Synthesis and biological evaluation of new RGD-camptothecin conjugates bearing disulfide linkers

Conjugation of cytotoxic agents to targeting carriers (e.g. antibodies or small molecules) capable of selectively binding to tumor-specific antigens, is emerging as a successful strategy to overcome the drawbacks of traditional chemotherapy.[1] Being over-expressed by several human tumors, αvβ3 integrin can be considered as a suitable target for cancer therapy with small molecule-drug conjugates (SMDCs). The Arg-Gly-Asp (RGD) peptide sequence has been found to bind with high affinity to αvβ3 integrin: for these reasons, several RGD-bearing peptides and peptidomimetics have been investigated as promising carriers for the delivery of anticancer drugs.[2] The resulting SMDCs are able to release the anticancer agents upon cleavage of a linker, under the specific conditions of the tumor environment.
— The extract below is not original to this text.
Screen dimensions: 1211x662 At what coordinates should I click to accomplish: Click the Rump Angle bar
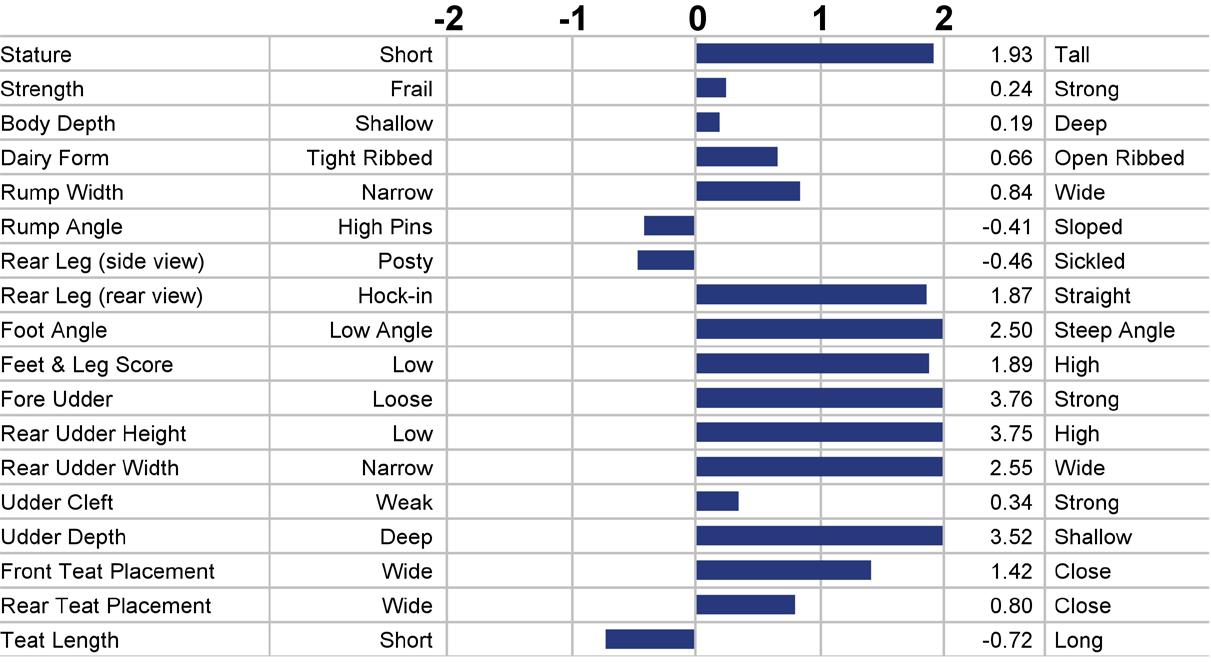[x=669, y=226]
Following this approach, our research group has recently developed two RGD-Paclitaxel conjugates containing dipeptide linkers that can be selectively cleaved by proteases.[3] Here, we report the development of new RGD conjugates containing the disulfide linker, which is stable in plasma but can be selectively cleaved by the reductants present in the cell. Two such RGD peptidomimetic-Campthotecin conjugates (compounds 2, 3) have been synthesized, and their ability to bind αvβ3 integrin has been evaluated. They exhibited high affinity for the αvβ3 integrin, with low-nanomolar IC50 values, comparable to that of the free ligand 1.[4] Further biological assays are in progress to evaluate the cytotoxicity of the new compounds against cancer cell lines expressing αvβ3 integrin at different levels.